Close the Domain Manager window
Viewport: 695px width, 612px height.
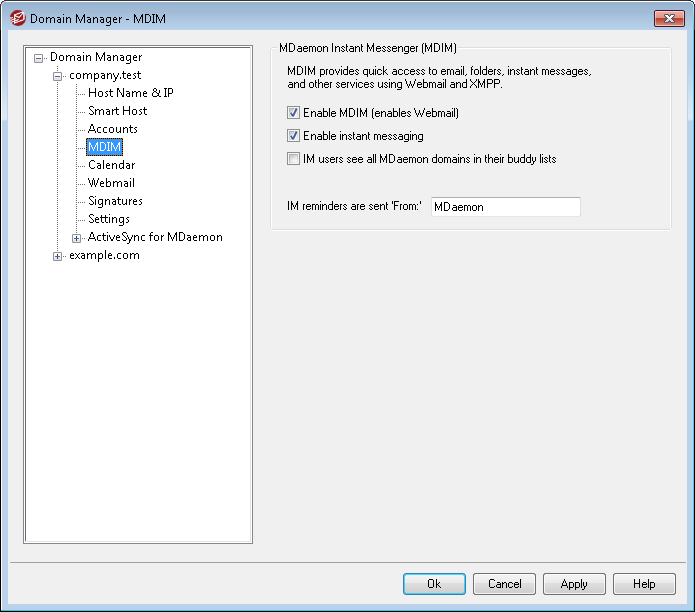[669, 18]
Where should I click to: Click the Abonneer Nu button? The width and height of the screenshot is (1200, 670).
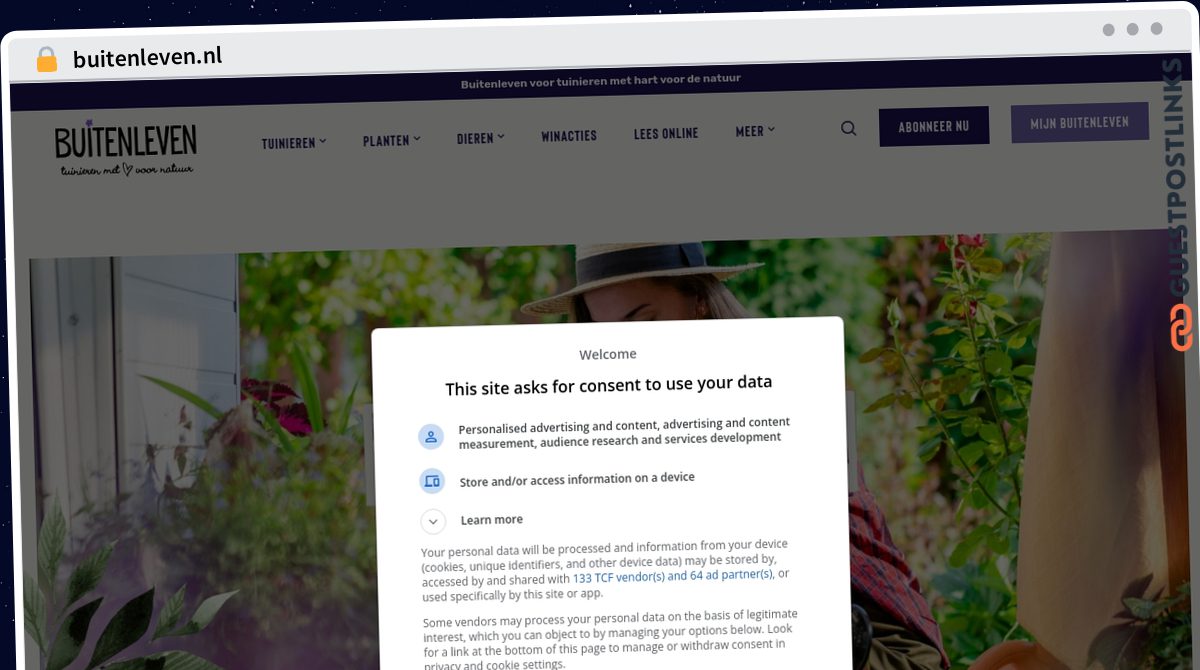pos(934,126)
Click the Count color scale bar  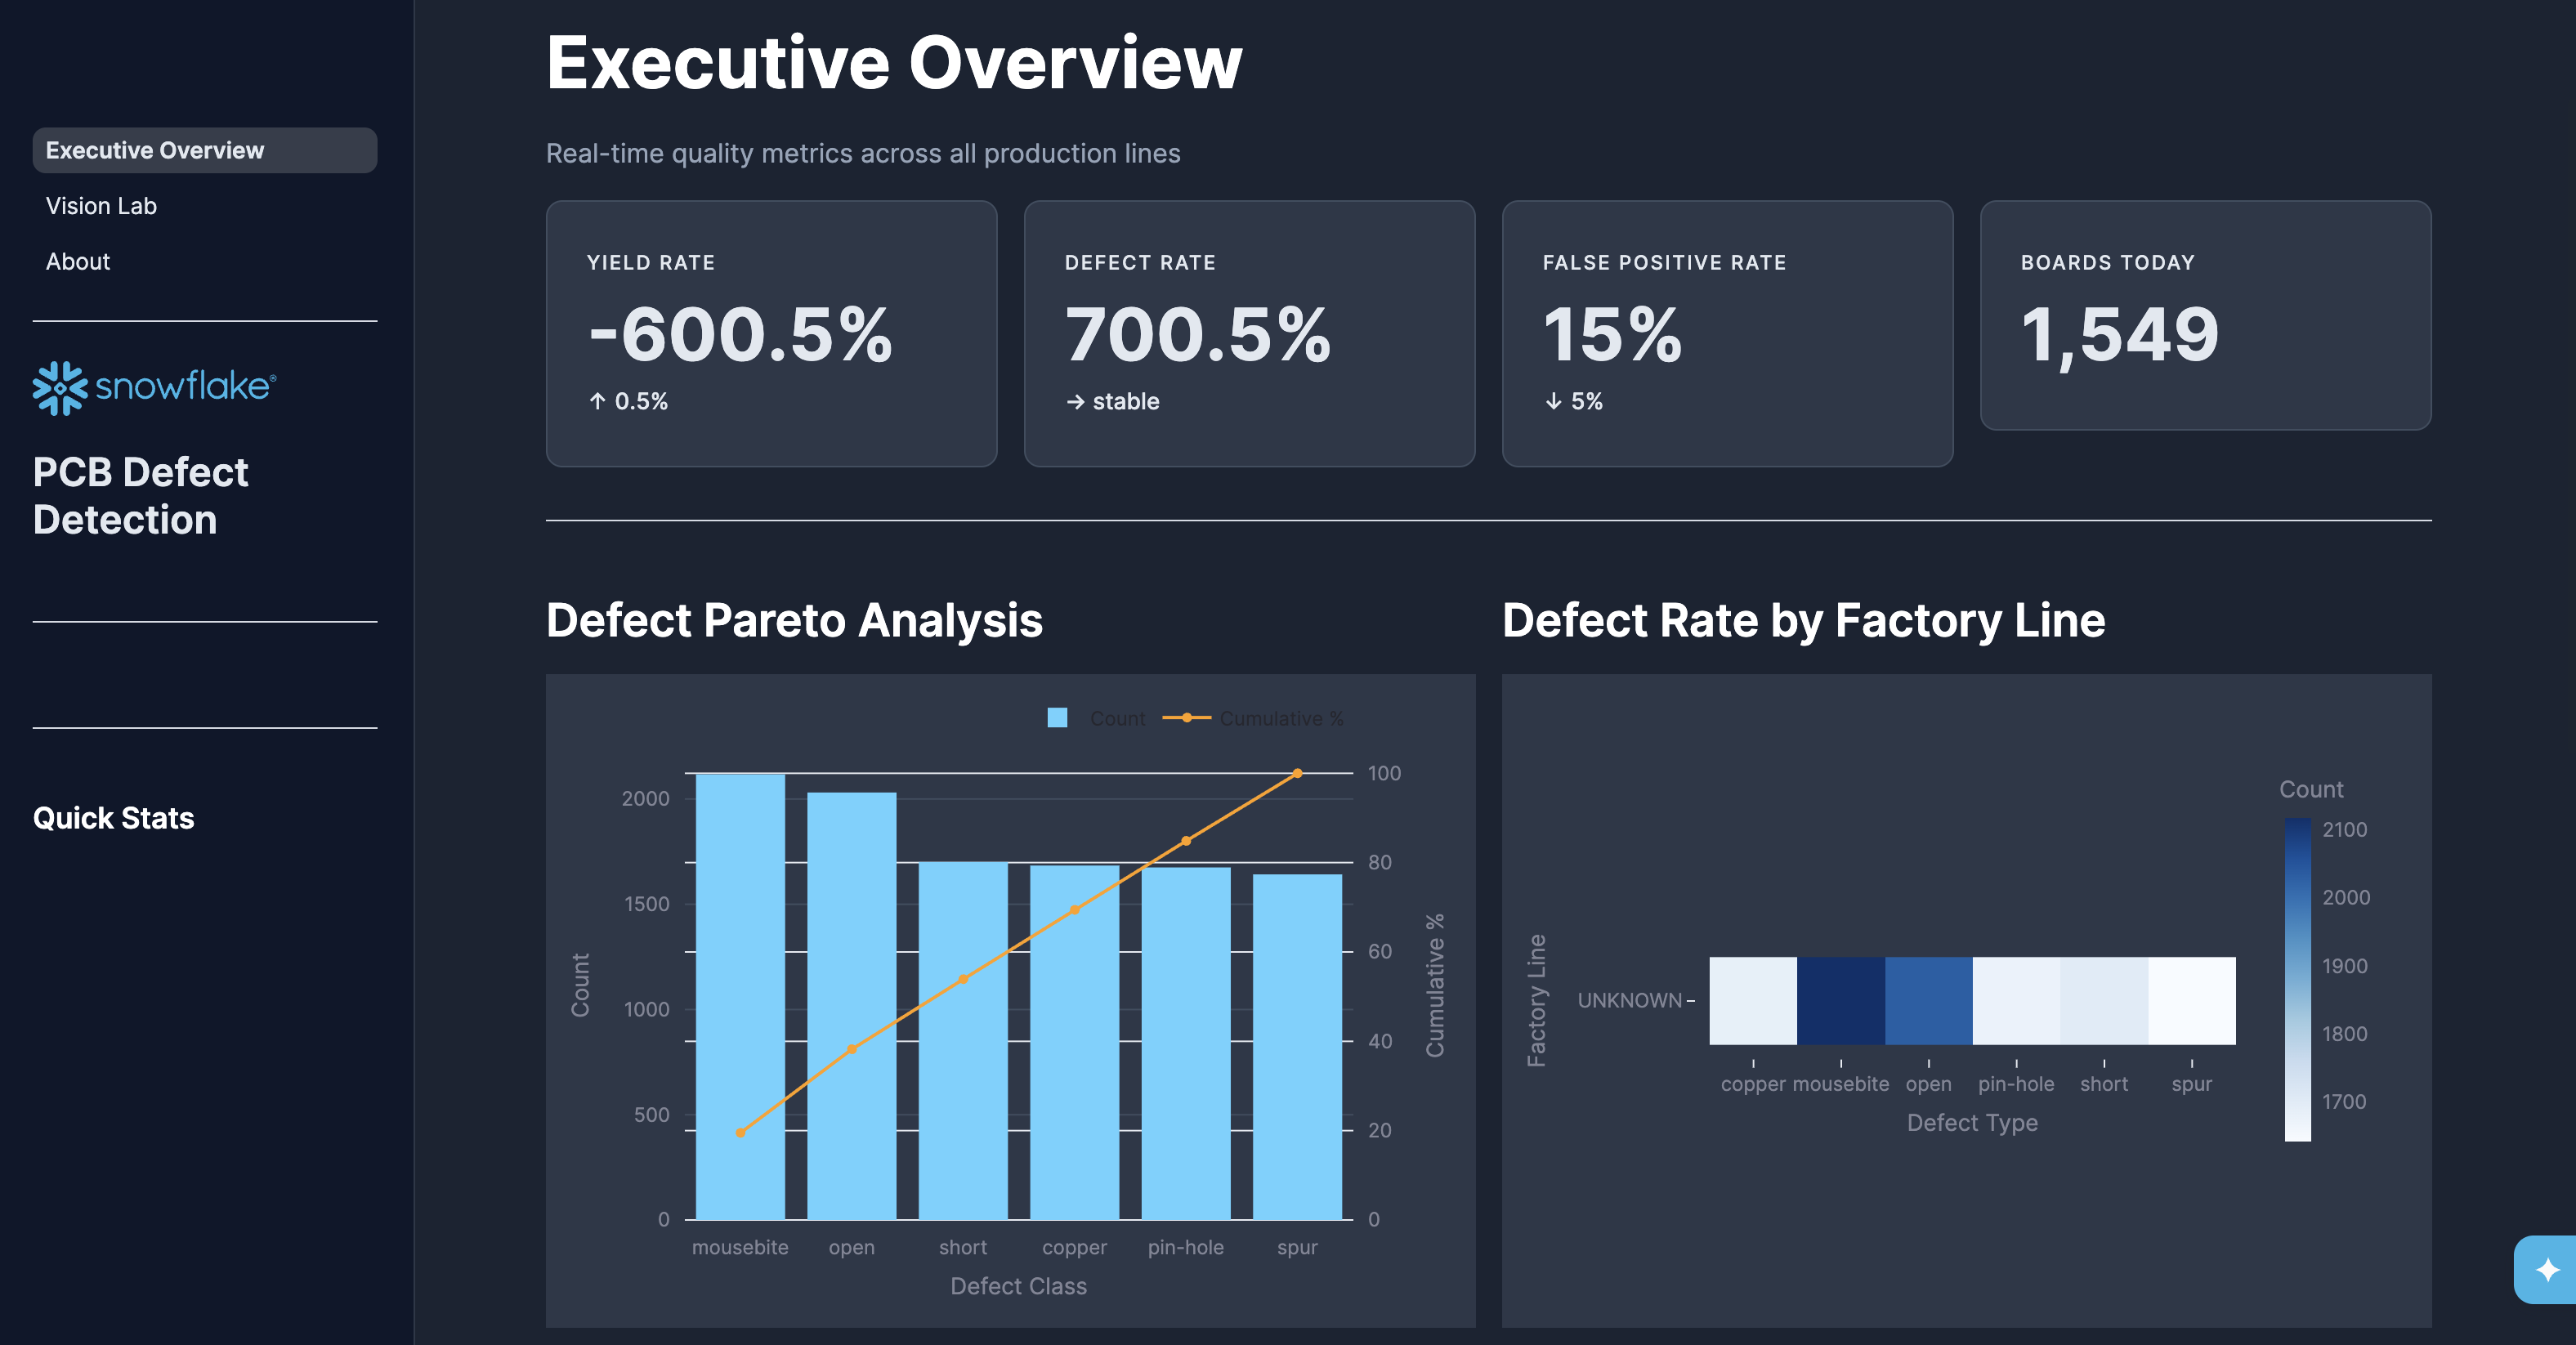pos(2297,979)
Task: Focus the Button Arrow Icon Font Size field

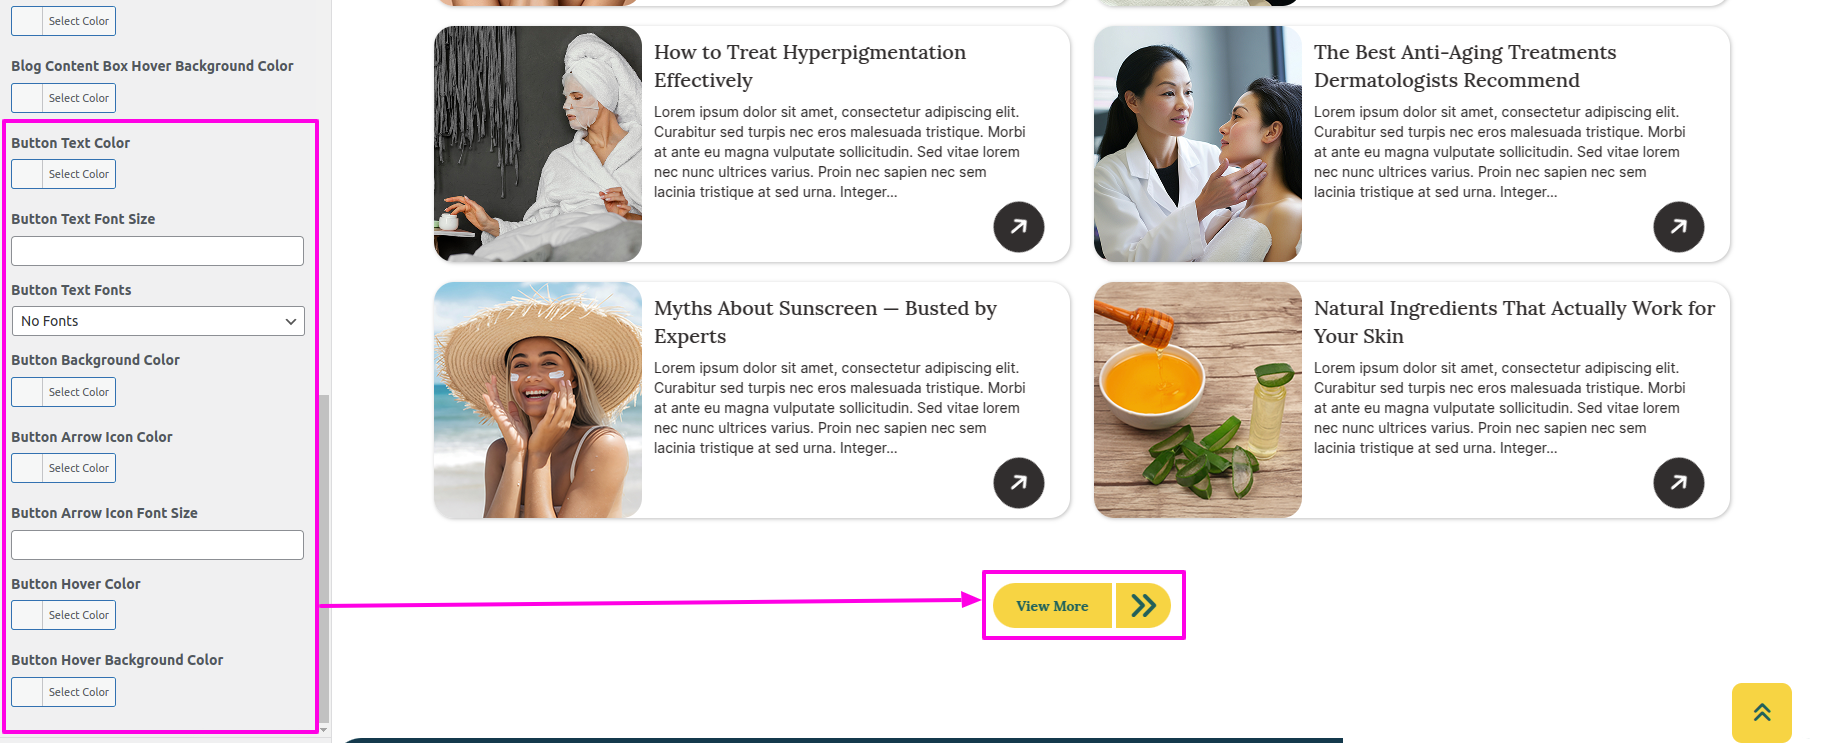Action: tap(157, 545)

- [What the task asks] From the line containing "Task: Focus the" to the last line of the records, inclusive, output the lines exactly as written and nothing else; leave out the pictures.

- [Answer to the exercise]
Task: Focus the Button Arrow Icon Font Size field

Action: tap(157, 545)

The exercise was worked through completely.